(Pixel coordinate grounding data)

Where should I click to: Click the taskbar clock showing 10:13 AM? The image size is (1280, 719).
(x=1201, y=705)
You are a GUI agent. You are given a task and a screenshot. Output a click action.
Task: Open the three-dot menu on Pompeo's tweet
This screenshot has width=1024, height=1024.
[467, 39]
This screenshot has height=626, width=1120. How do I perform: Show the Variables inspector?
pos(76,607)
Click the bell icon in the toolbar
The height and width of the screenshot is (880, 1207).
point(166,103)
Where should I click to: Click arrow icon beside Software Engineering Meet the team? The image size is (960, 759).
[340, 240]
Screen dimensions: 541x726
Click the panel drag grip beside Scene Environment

*Your goal*: The full set of entries, copied exactly, is the expected answer.

*Your solution*:
Where should I click to: Click the taskbar clock showing 10:13 AM? The image size is (1280, 719).
(x=1201, y=705)
You are a GUI agent. You are given a task and a screenshot. Output a click action.
Task: Open the three-dot menu on Pompeo's tweet
This screenshot has width=1024, height=1024.
[467, 39]
This screenshot has height=626, width=1120. How do I perform: Show the Variables inspector?
pos(76,607)
Click the bell icon in the toolbar
The height and width of the screenshot is (880, 1207).
point(166,103)
Where should I click to: Click arrow icon beside Software Engineering Meet the team? The image size is (960, 759).
[340, 240]
Screen dimensions: 541x726
Click the panel drag grip beside Scene Environment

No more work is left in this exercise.